AIMS: Our goal was to elucidate the prevalence of AHR, as measured by a methacholine challenge test (MCT), in children with SCD who did not have concomitant asthma or any recent history of acute chest syndrome (ACS). To determine if AHR was associated with asthma-like symptoms, we compared the results of the MCT to a validated asthma questionnaire. We also examined if a correlation between AHR and inflammatory markers exists.

METHODS: AHR was identified with a positive MCT defined as a provocation concentration (PC20 ) < 4 mg/ml. The children and/or their parents completed the ISAAC (International Study of Asthma and Allergies in Children) questionnaire. We obtained blood, urine, and exhaled breath condensate samples. We measured cysteinyl leukotriene levels in urine and exhaled breath condensate via enzyme immunoassay.

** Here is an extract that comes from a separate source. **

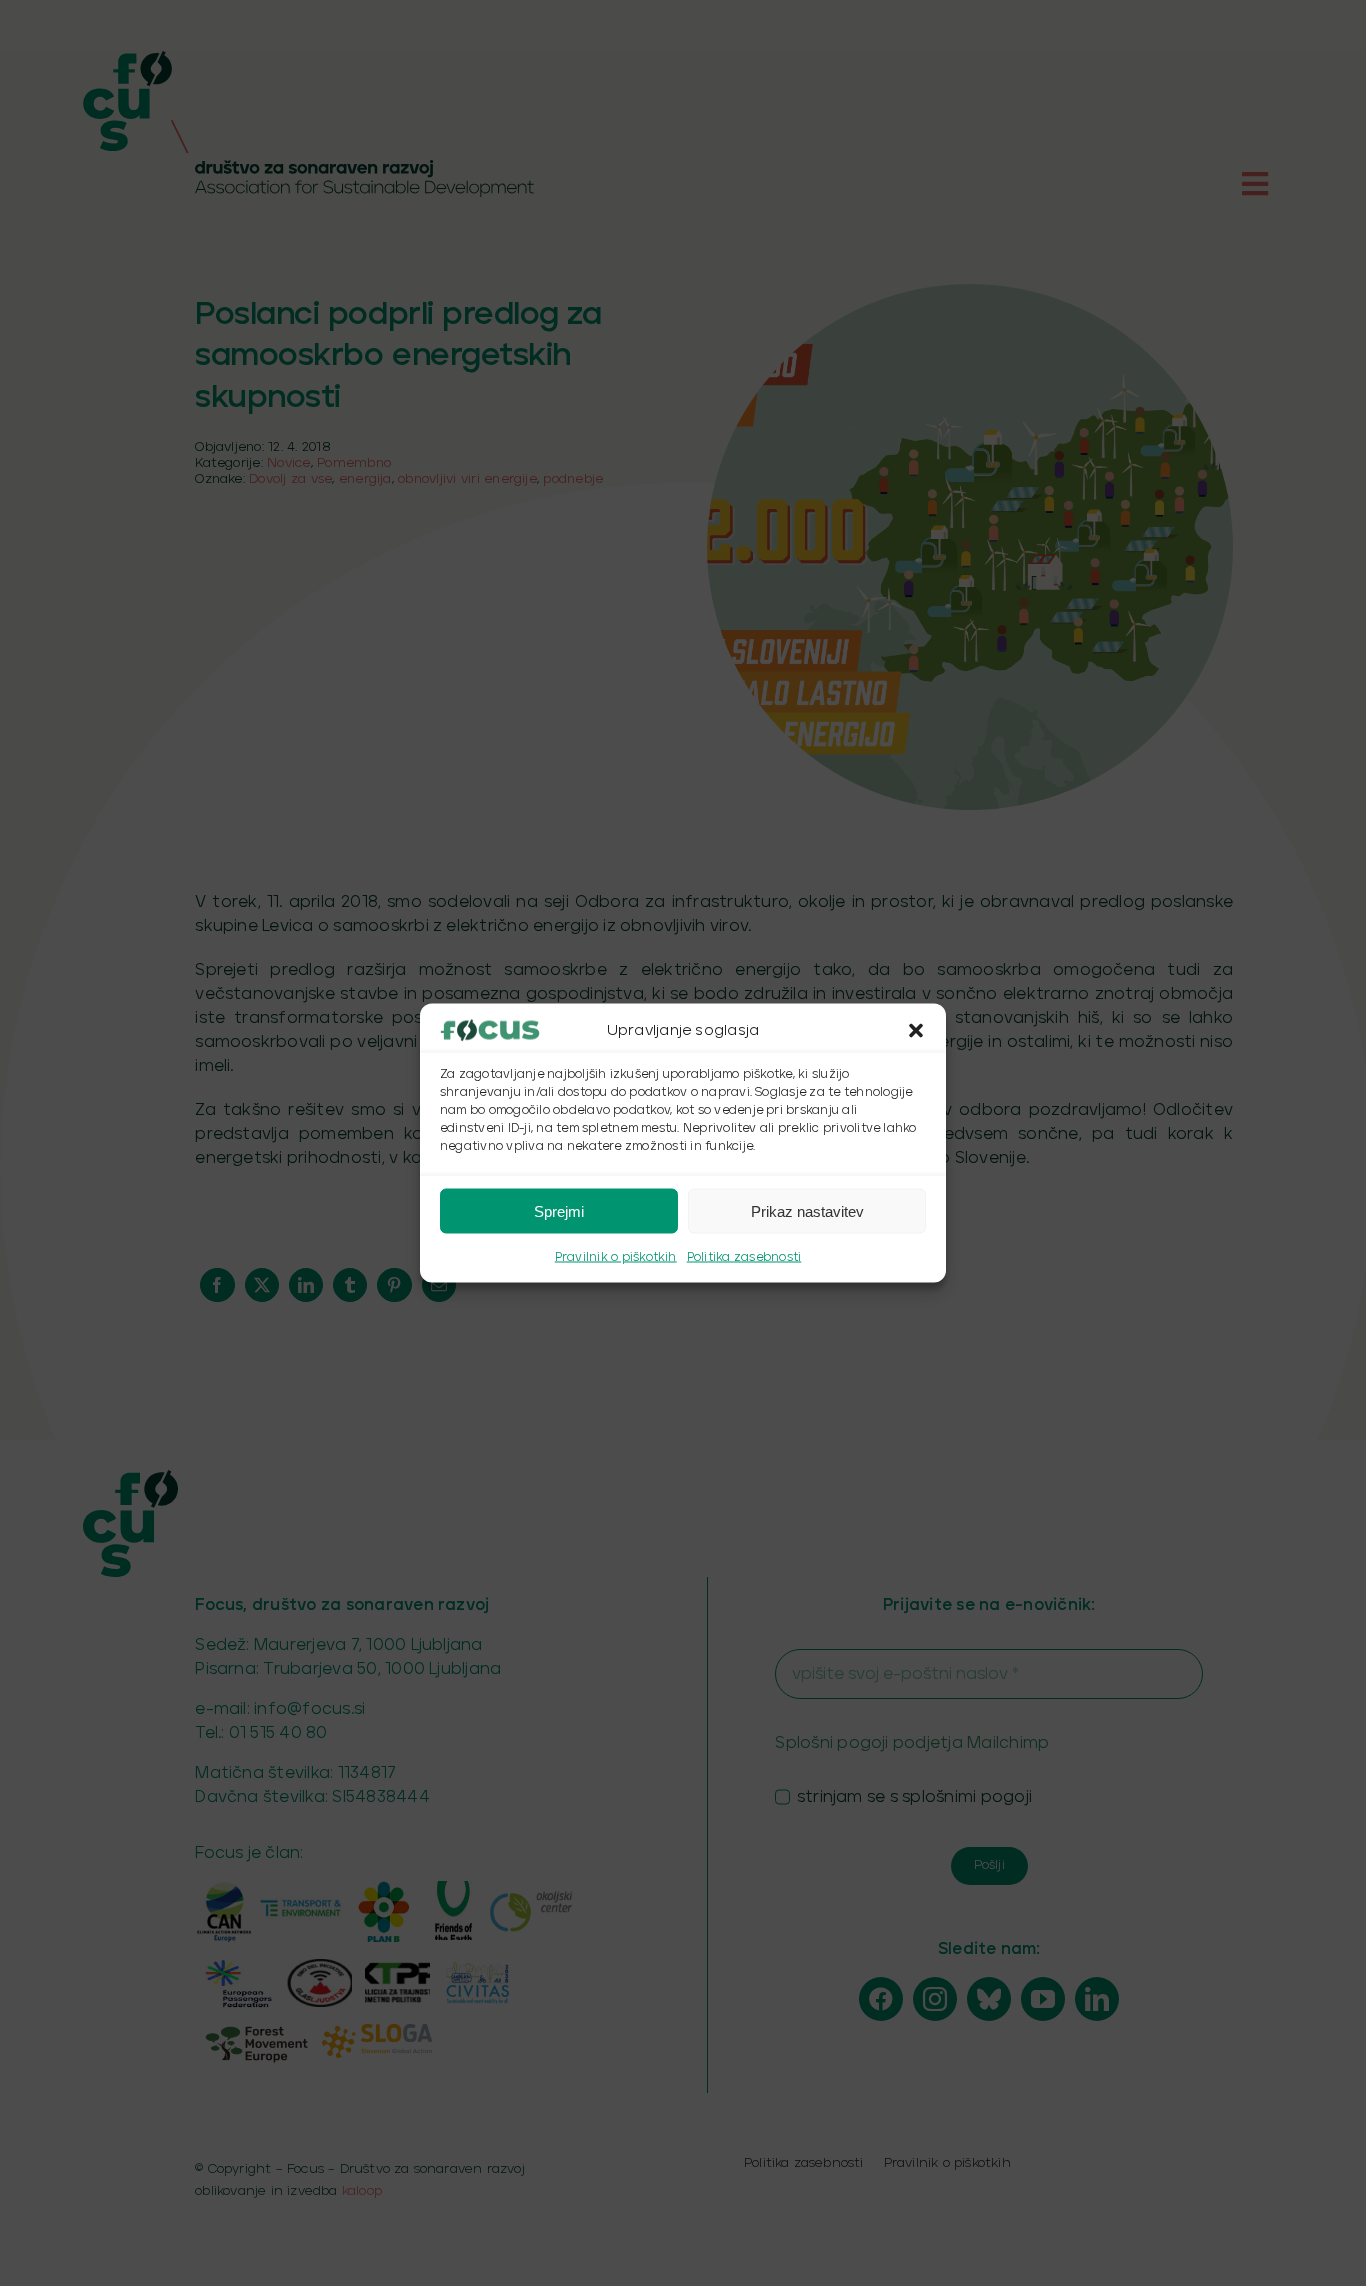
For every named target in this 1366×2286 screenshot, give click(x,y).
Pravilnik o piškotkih (616, 1257)
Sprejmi (559, 1210)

RESULTS: Twenty-nine of forty children (72.5%) had a positive MCT. Nine (31.0%) also reported asthma-like symptoms on questionnaire. Inflammatory markers did not correlate with AHR. Among MCT positive subjects, those on hydroxyurea had significantly less severe AHR as quantified by PC20 (P = 0.014).

CONCLUSIONS: In children with SCD, there is a high prevalence of AHR that is not associated with asthma-like symptoms. AHR may be a distinct entity in children with SCD, existing in the absence of concomitant asthma. Hydroxyurea therapy might lessen the severity of AHR in affected individuals. Pediatr Pulmonol. 2016; 51:950-957. © 2015 Wiley Periodicals, Inc.